Enfim, definir características específicas das mulheres pode limitar a liberdade delas de
serem o que elas quiserem ser. Complementarmente, o mesmo vale para os homens, pois a
definição de um papel feminino define também um papel masculino. E como todas as
características que definem o ideal de uma boa mulher ou de um bom homem foram
construídas socialmente, ou seja, não estão na biologia da mulher ou do homem, defini-las é
um erro radical; inclusive para os homens, que se limitam em um papel que também os
oprime.

Atualmente, as mulheres continuam em desvantagem de direitos em comparação com os
homens. A pandemia do novo coronavírus escancarou o problema da violência doméstica,
pois os casos aumentaram. Além de sofrerem nas mãos de maridos violentos, as mulheres
sofrem assédio cotidianamente na rua e no trabalho. Elas ainda recebem menos que os
homens e costumam trabalhar cuidando da casa e dos filhos bem mais que seus
companheiros. Ou seja, a luta pela igualdade de direitos ainda se faz necessária.

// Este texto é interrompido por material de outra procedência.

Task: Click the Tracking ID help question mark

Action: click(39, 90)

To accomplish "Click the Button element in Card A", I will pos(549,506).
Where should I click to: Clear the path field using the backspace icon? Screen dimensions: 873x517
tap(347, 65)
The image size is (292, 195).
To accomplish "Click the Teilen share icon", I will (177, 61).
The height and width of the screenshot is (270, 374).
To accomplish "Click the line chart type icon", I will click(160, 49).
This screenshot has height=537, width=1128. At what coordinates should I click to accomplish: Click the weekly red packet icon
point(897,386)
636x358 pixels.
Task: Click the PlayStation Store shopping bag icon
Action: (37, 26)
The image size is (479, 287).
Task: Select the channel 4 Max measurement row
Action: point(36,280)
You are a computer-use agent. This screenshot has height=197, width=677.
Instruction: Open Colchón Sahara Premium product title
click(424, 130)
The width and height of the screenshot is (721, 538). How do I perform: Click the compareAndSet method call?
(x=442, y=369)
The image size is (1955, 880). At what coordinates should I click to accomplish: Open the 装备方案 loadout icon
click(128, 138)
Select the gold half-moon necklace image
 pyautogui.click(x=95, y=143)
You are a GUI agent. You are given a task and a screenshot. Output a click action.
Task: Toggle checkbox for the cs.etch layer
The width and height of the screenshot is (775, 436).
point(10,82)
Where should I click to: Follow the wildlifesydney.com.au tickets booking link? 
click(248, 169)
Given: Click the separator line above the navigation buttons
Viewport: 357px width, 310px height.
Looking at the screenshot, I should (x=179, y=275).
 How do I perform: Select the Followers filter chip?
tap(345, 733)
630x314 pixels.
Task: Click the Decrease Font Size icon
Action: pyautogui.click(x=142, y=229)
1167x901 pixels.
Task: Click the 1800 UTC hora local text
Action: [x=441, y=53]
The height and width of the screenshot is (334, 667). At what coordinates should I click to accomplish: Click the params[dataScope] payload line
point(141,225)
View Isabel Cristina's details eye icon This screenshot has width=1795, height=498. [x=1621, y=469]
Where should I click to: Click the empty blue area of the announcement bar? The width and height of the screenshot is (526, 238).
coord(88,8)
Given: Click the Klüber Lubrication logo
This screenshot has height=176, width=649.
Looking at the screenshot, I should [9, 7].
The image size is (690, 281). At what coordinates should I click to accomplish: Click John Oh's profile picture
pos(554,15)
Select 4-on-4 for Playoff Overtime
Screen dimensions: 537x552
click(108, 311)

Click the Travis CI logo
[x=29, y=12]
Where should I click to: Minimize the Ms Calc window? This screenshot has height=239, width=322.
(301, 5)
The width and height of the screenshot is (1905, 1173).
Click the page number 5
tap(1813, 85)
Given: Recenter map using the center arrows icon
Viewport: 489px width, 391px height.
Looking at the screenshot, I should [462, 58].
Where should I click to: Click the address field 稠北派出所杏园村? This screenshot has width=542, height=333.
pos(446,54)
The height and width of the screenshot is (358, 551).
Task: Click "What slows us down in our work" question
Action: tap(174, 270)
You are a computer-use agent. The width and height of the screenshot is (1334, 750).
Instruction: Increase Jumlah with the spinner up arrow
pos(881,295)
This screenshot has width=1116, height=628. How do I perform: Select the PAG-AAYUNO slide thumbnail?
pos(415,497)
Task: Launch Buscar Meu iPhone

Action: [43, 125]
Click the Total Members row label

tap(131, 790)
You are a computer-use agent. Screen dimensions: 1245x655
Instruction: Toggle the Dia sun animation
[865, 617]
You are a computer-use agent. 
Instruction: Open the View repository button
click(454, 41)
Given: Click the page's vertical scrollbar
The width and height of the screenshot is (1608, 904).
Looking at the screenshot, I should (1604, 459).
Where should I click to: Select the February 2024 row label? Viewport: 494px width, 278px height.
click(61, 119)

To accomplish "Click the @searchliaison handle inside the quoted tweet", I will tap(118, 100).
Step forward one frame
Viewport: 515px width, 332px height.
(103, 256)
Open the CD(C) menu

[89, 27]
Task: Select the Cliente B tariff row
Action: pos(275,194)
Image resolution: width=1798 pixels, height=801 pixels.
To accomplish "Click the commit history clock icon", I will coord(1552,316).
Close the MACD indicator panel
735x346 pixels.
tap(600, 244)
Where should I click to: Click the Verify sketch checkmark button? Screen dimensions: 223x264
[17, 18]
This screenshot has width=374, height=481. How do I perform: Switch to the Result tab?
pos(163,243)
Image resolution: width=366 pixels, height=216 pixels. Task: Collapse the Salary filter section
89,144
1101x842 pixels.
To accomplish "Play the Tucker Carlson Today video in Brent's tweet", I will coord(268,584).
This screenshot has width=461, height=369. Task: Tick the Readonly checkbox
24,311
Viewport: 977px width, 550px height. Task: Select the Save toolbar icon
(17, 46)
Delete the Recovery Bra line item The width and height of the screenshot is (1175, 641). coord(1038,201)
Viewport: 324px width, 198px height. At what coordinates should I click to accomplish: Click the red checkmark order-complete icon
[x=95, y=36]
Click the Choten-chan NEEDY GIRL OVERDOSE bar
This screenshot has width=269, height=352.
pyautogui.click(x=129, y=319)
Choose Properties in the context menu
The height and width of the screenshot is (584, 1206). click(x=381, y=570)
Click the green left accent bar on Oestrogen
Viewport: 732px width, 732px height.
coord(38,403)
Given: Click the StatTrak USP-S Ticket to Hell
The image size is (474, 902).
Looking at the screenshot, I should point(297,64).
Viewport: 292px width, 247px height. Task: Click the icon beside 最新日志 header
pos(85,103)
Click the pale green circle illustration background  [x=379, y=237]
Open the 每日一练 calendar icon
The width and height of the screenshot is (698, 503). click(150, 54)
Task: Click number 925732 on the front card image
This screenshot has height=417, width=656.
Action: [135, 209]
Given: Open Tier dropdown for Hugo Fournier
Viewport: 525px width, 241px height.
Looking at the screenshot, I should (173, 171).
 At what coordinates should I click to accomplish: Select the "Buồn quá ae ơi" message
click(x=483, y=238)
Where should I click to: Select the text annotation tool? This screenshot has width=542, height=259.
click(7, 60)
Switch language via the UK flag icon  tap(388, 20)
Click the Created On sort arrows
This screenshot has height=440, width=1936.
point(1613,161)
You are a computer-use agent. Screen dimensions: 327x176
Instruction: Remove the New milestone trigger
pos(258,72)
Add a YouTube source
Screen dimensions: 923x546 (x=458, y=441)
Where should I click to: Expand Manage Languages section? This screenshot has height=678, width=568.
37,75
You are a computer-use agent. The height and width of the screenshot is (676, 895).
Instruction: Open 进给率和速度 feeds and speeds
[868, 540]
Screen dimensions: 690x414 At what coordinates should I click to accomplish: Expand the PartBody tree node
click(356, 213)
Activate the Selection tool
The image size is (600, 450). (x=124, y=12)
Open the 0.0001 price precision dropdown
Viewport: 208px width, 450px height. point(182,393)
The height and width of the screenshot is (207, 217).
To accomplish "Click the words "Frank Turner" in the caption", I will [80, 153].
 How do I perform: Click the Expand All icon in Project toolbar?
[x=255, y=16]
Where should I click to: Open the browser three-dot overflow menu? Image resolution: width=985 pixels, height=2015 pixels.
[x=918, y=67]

Então, no dia das mulheres, o que devemos fazer não é parabenizá-las por terem
características ideais construídas socialmente, mas valorizarmos a igualdade de direitos e a
liberdade delas de viverem como elas quiserem. E vale enfatizar: só assim, sem a definição
de características específicas ideais com base na identidade de gênero, os homens também
terão a liberdade de viverem como eles quiserem.